→ **Exercícios a resolver**
• 1. Traduza para inglês a seguinte frase do texto sobre o contrato de transporte de mercadorias: "Trata-se dum contrato de resultado, isto é, que gera ou de que deriva uma obrigação de resultado, que só se pode ter por cumprida com a entrega da mercadoria transportada ao seu destinatário."
• 2. Prossiga a redação do texto sobre o contrato de transporte de mercadorias, começando logo após a última frase apresentada.

→ **Texto do documento**
>>>

IV - A execução material da prestação de facto a que o transportador se obriga desdobra-se em três operações - a recepção da mercadoria, a sua deslocação ( ou transporte em sentido estrito ) e a sua entrega ao destinatário no local de destino.

V - Trata-se dum contrato de resultado, isto é, que gera ou de que deriva uma obrigação de resultado, que só se pode ter por cumprida com a entrega da mercadoria transportada ao seu destinatário.

VI - O art.13º CMR confere ao destinatário tanto o direito de, em caso de demora, exigir ao transportador a entrega da mercadoria não entregue, como o de indemnização fundada na responsabilidade civil emergente do incumprimento ( ou do cumprimento defeituoso ) desse contrato, no caso de perda (total ou parcial, ou, ainda, de avaria) da mercadoria transportada.

VII - Na Convenção referida, a responsabilidade pelo incumprimento, ou pelo cumprimento defeituoso, do contrato de transporte internacional de mercadorias por estrada encontra-se regulada, por forma especial ou particular, estabelecendo o seu art.23º desvio limitativo de princípio de direito comum em matéria de responsabilidade contratual, que é o da reparação integral dos danos.

<<<

→ **Entradas fornecidas**
>>>

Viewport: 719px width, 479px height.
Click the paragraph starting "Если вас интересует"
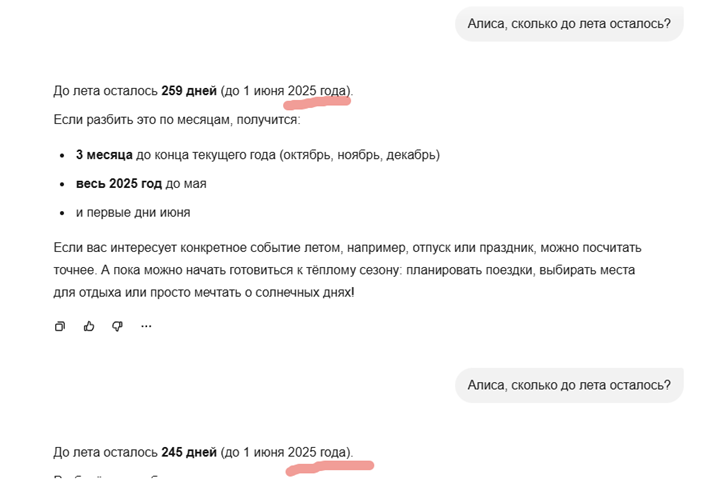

<<<
>>>

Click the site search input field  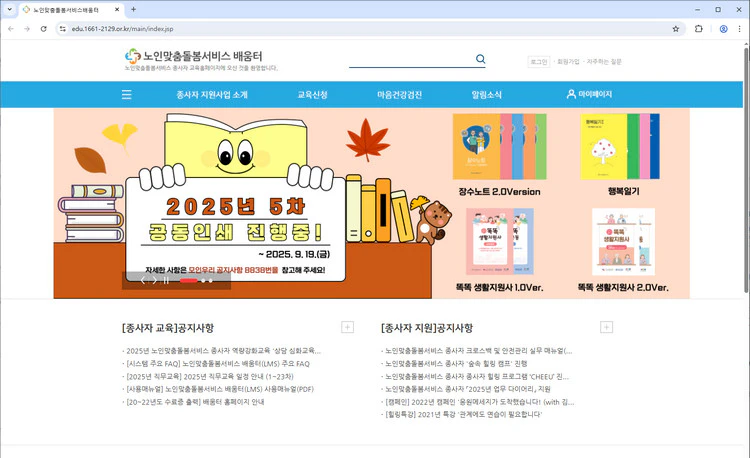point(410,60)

<<<

→ **Resultados**
• 1. It is a contract of result, that is, one that gives rise to, or from which derives, an obligation of result, which can only be deemed fulfilled upon delivery of the transported goods to their consignee.

• 2.
VIII - As regras gerais a que obedece o ónus da prova estabelecidas no art.342º C.Civ.assentam na denominada teoria das normas ( Normentheorie ), de Rosenberg, baseada na relação entre regra e excepção, de que resulta que cada uma das partes terá de alegar e provar os pressupostos da norma que lhe é favorável.

IX - De harmonia com esse critério, em vista do art.29º CMR, e no âmbito especial do contrato de transporte internacional de mercadorias por estrada, em que, consoante arts.17º e 23º CMR, vigora a regra da limitação da responsabilidade do transportador, o dolo deste ou do pessoal respectivo é facto constitutivo do direito à indemnização plena que a lei geral assegura em sede de responsabilidade civil contratual ( como decorre dos arts.494º, a contrario sensu, e 562º C.Civ.).

X - Para obter indemnização não sujeita aos limites estabelecidos no art.23º CMR, é, por conseguinte, o destinatário que, conforme art.342º, nº1º, C.Civ., terá que provar que a perda ou desaparecimento de mercadoria transportada se deveu a acto voluntário do transportador ou do pessoal ao seu serviço.

XI - No nosso ordenamento jurídico, a equiparação da negligência grosseira ao dolo surgiu, pontualmente, como novidade, com a reforma processual civil operada em 1995/96, para o restrito efeito de condenação por litigância de má fé - cfr. art.456º CPC.
Decisão Texto Integral: Acordam no Supremo Tribunal de Justiça :


Em 24/11/99, Empresa-A, e Empresa-B, intentaram contra Empresa-C, Lda, agora Empresa-D, S.A., acção declarativa com processo comum na forma ordinária, que foi distribuída ao 2º Juízo da comarca da Maia.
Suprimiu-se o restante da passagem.